■ WORK TO COMPLETE ■
Below are entries; output exactly the lines from the one with "Screen dimensions: 1280x800" to the one with "You are a computer-use agent. The", both included, and nothing else.

[[ INFORMATION GIVEN open ]]

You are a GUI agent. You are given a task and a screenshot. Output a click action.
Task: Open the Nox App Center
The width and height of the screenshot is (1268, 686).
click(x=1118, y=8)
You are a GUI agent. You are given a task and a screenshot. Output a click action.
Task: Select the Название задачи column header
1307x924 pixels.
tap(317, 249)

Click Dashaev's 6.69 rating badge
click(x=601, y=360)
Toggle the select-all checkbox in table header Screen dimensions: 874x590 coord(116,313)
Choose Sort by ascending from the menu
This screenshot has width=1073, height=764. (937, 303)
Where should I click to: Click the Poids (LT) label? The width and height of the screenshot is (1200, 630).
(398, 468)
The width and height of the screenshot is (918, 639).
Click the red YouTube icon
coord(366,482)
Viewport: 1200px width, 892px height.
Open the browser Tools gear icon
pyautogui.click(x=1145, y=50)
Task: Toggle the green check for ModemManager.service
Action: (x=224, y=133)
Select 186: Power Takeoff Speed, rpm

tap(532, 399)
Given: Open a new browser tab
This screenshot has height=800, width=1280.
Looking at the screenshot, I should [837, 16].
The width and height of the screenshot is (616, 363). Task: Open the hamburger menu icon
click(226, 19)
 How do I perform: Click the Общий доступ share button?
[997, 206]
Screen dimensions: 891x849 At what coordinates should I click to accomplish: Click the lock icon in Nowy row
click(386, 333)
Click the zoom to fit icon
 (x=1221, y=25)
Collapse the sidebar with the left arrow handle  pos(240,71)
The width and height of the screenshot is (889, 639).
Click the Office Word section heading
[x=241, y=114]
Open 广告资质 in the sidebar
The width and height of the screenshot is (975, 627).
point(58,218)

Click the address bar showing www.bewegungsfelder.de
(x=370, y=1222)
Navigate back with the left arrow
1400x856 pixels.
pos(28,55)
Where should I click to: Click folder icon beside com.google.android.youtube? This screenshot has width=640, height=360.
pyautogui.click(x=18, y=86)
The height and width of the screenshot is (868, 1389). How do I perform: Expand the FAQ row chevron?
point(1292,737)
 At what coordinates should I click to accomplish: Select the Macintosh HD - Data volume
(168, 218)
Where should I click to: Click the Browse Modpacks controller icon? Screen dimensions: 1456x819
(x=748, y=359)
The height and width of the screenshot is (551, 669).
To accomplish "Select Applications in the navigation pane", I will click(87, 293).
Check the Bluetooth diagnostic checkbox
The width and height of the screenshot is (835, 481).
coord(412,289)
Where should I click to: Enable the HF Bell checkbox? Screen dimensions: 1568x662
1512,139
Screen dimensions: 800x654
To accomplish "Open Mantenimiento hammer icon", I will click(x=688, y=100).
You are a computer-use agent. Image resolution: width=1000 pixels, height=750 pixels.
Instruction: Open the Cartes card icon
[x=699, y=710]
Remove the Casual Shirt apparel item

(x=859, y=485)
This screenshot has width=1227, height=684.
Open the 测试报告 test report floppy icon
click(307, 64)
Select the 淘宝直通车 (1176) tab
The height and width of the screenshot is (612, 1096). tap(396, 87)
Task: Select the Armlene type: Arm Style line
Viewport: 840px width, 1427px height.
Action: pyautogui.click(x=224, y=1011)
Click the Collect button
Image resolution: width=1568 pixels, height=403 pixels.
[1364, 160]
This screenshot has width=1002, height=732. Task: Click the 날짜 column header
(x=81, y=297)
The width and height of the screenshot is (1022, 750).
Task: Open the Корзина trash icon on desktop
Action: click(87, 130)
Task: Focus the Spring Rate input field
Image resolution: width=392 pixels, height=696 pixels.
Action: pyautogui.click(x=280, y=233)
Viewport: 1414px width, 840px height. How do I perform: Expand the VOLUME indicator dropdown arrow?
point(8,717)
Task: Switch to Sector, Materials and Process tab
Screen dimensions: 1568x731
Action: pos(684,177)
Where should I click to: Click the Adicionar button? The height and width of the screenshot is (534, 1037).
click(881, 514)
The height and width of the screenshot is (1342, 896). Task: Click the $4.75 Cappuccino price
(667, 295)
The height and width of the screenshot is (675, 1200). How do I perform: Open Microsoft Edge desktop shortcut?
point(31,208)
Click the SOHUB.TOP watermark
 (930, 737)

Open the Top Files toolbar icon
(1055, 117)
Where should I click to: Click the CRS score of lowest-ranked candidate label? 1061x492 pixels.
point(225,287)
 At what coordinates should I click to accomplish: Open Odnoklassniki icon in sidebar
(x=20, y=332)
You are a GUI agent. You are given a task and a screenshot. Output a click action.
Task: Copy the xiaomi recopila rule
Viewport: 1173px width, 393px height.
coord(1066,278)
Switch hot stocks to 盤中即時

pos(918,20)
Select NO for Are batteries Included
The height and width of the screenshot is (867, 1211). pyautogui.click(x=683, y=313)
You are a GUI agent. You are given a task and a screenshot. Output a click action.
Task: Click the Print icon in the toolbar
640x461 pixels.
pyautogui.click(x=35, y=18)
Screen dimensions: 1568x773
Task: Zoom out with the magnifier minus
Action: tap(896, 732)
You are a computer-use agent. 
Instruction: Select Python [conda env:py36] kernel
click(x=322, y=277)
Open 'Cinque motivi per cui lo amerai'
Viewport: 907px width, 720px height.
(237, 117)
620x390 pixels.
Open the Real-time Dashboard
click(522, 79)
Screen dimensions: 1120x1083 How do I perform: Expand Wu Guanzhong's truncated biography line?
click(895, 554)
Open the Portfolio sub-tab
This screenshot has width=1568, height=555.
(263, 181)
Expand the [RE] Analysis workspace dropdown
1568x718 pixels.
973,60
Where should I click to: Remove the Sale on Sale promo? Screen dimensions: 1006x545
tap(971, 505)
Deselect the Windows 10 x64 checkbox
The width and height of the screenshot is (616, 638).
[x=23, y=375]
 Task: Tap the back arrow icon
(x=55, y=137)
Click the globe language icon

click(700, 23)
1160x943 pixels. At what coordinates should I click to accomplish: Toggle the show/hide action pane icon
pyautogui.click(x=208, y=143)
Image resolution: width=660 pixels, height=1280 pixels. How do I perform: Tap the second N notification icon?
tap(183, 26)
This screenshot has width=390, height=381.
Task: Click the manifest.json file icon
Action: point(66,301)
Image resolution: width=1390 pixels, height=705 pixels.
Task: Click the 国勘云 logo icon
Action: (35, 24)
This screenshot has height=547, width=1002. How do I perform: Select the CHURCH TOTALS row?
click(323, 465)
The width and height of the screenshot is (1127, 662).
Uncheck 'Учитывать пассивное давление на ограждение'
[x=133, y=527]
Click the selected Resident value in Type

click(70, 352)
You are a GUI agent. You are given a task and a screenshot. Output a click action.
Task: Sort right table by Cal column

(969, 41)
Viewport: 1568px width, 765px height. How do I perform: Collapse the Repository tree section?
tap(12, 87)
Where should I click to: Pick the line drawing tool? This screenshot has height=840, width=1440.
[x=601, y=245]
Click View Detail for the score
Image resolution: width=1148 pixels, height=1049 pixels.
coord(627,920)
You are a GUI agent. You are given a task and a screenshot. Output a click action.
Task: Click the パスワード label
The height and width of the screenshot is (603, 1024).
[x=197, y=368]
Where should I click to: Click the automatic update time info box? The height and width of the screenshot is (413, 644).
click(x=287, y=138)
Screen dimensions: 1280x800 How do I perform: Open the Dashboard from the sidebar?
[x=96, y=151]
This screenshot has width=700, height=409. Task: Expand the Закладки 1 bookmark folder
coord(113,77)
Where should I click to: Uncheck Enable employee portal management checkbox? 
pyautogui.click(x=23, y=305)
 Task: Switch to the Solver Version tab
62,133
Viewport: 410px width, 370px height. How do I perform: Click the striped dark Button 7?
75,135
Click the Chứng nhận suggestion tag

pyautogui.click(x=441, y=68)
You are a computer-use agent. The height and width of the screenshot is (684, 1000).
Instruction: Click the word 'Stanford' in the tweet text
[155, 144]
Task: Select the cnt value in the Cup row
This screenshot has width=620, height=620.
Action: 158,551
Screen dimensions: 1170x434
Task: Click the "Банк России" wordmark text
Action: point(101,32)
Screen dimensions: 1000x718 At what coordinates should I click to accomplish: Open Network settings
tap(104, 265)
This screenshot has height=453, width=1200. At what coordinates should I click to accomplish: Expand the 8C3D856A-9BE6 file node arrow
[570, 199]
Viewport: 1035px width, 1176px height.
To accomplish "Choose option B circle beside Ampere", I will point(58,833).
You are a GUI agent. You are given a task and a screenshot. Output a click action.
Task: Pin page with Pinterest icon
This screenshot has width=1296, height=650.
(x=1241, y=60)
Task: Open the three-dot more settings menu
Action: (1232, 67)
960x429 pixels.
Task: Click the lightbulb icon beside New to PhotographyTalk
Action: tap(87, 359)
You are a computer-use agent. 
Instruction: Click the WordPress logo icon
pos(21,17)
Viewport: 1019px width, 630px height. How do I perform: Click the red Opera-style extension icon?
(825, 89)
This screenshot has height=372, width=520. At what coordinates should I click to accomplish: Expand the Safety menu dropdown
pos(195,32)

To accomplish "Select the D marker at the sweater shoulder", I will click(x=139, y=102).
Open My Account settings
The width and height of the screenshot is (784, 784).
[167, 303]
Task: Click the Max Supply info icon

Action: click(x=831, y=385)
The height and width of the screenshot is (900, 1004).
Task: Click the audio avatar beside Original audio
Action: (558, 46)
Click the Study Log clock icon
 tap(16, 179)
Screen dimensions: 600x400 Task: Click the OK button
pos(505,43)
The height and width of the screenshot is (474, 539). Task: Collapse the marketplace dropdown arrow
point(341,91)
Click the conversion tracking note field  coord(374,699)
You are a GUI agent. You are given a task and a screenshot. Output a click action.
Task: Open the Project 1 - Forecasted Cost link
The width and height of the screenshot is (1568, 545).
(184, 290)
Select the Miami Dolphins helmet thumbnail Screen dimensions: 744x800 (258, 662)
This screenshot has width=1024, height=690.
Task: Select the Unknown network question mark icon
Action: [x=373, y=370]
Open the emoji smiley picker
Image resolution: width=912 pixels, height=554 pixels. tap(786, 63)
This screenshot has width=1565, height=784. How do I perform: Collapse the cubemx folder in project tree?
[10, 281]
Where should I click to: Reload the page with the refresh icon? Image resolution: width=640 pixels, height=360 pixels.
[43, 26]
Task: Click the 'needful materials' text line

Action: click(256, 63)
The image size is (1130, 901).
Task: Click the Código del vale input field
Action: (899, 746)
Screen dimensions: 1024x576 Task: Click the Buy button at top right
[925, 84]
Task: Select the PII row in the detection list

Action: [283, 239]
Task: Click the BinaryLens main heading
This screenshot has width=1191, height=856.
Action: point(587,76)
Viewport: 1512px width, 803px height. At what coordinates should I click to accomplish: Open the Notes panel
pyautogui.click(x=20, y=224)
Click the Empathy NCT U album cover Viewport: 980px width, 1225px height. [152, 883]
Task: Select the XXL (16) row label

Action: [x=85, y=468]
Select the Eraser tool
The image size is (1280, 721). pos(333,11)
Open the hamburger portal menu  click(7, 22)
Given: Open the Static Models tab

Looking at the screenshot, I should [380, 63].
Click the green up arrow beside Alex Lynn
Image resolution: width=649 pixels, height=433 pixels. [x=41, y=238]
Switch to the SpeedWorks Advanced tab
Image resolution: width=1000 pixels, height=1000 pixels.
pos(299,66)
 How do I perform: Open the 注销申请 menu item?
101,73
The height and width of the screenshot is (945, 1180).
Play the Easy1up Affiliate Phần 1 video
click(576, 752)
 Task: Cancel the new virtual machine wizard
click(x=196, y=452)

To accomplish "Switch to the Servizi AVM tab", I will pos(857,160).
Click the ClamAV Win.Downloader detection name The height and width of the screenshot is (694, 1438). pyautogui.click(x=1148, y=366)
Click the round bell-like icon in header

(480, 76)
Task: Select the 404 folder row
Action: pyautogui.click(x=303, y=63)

[[ INFORMATION GIVEN closed ]]

■ RESULT FOR THIS TASK ■
Screen dimensions: 1280x800 How do I perform: Open the Dashboard from the sidebar?
[x=96, y=151]
This screenshot has width=700, height=409. Task: Expand the Закладки 1 bookmark folder
coord(113,77)
Where should I click to: Uncheck Enable employee portal management checkbox? 
pyautogui.click(x=23, y=305)
 Task: Switch to the Solver Version tab
62,133
Viewport: 410px width, 370px height. How do I perform: Click the striped dark Button 7?
75,135
Click the Chứng nhận suggestion tag

pyautogui.click(x=441, y=68)
You are a computer-use agent. The height and width of the screenshot is (684, 1000).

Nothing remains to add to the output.